One of her favorite presentations involved playing a little trick on her audience. "We were talking about hiring and assessing credentials, and I put up two 'hypothetical' backgrounds on the screen," she explained in a recent interview. "One of them included an Ivy League graduate who had worked at various big banks and was running an investment fund. The other was a college drop-out who was traveling and dabbling in art. I asked for a show of hands indicating who the audience would hire."

Most of the room picked the banker, of course, which made their embarrassment all the more acute when Riley revealed the identity of the banker as the notorious Bernie Madoff and the artist-wanderer as Steve Jobs– real life examples of the limits of relying too much on those snapshots of human potential we think of as credentials.

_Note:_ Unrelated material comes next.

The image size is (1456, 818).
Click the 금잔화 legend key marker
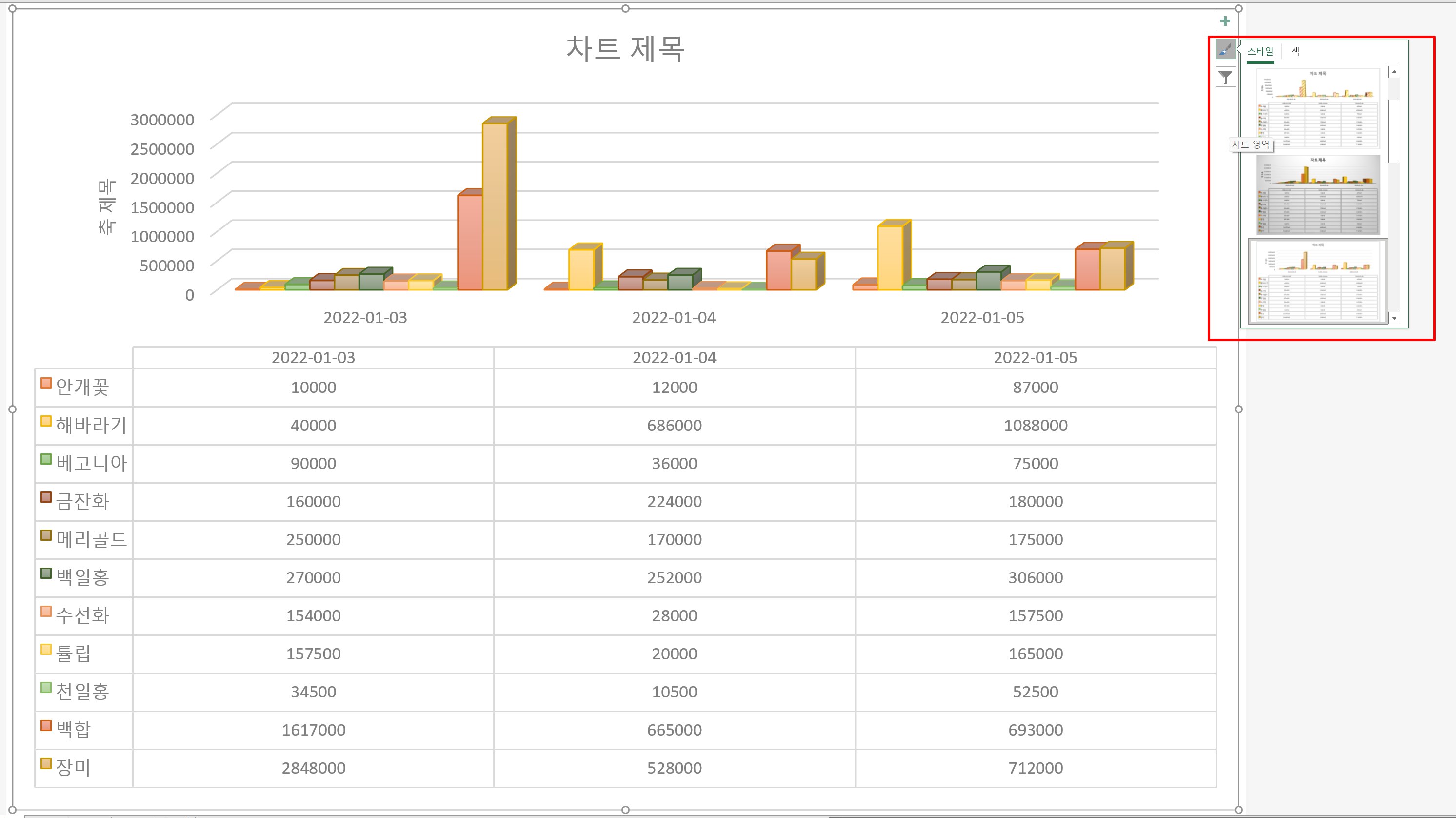[x=46, y=497]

"We all want to know how to highlight somebody based on their real talent, not just what jobs and companies and other keywords they cleverly list in their credentials," said Riley, who is earning an MBA at Harvard as part of the school's President Program.

A former elite rower in the U.S. Junior National Team and at the University of Virginia, where she earned her degree in Foreign Affairs, Riley learned early on that who sits in the seats next to you determines your success. As a business leader, this lesson came home to her when she journeyed to 110 countries to ask executives to identify their greatest asset, challenge, and fear.

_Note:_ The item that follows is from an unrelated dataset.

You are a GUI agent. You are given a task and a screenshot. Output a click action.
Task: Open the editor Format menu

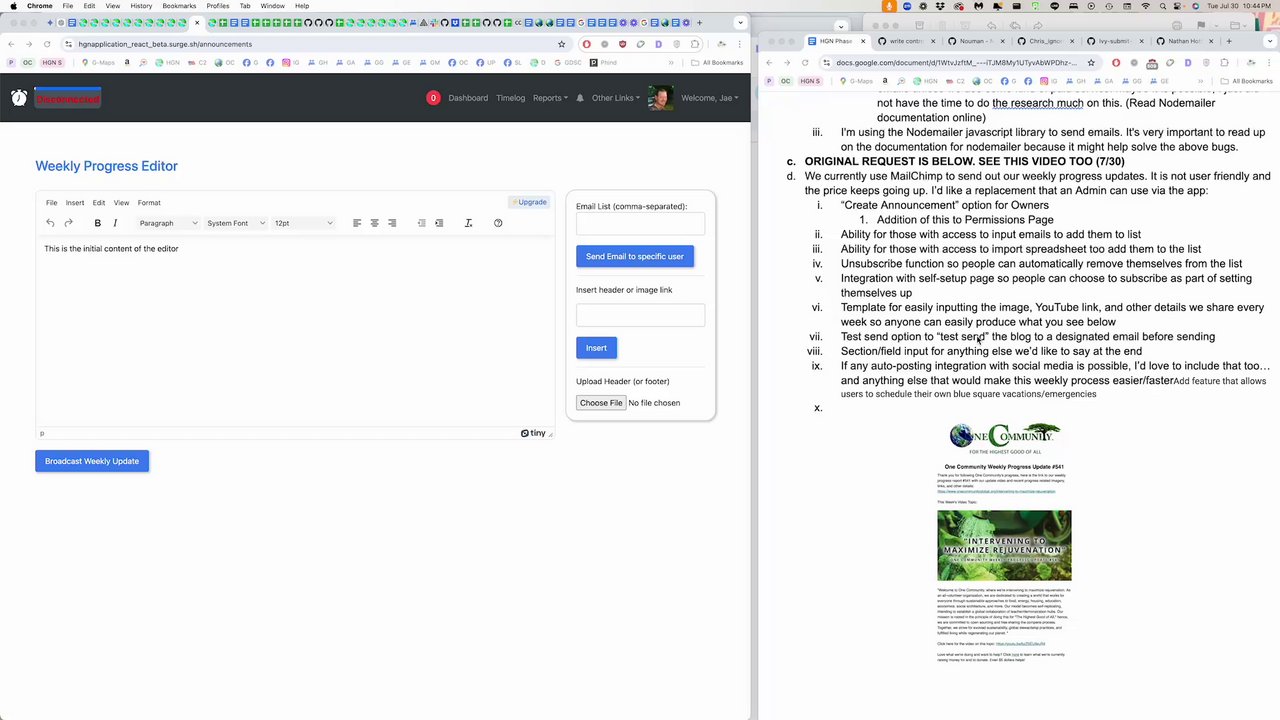coord(149,203)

"It was crazy because 80 percent of the answers across all three questions were centered around people," noted Riley. "Their greatest asset was their people, their greatest challenge was finding good people, and they were afraid that if they did not hire people that could help them adapt and embrace change, the company would not survive."

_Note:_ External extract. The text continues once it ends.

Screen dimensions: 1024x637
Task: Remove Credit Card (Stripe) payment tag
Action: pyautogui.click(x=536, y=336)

Riley thinks the answer to these leaders' collective concerns involves continual learning and assessing individuals holistically rather than a bulleted list of experiences. Her thoughts on assessment include such thought-provoking ideas as these:

  • Credentials are not everything: "Sometimes the people who are the most necessary to what we're trying to achieve are people who don't necessarily have the best credentials," she said. "We try to look at what they've done and whether we need somebody who can do that in our company."
  • Never say quit: Riley has identified three qualities successful entrepreneurs most often exhibit. "They learn from failure. They discover their greatest talent. They don't possess the ability to quit," she explained. An interesting thing to remember the next time you see a candidate with lots of impressive job titles but little longevity anywhere.
  • Everyone is a genius: Riley likes to quote Albert Einstein's lesson about the problems that arise when talent and purpose are misaligned. "Everyone is a genius," the G.O.A.T. physicist wrote. "But if you judge a fish by its ability to climb a tree, it will live its whole life believing that it is stupid."

Riley points to herself as a living example of Einstein's Theory of Relative Hire-ability: "Growing up, I did all sorts of 'normal' sports like softball and soccer. I thought I was a bad athlete, but the truth was I just hadn't found my sport. And then I picked up an oar. If you're not good at something, don't quit. Find your strength."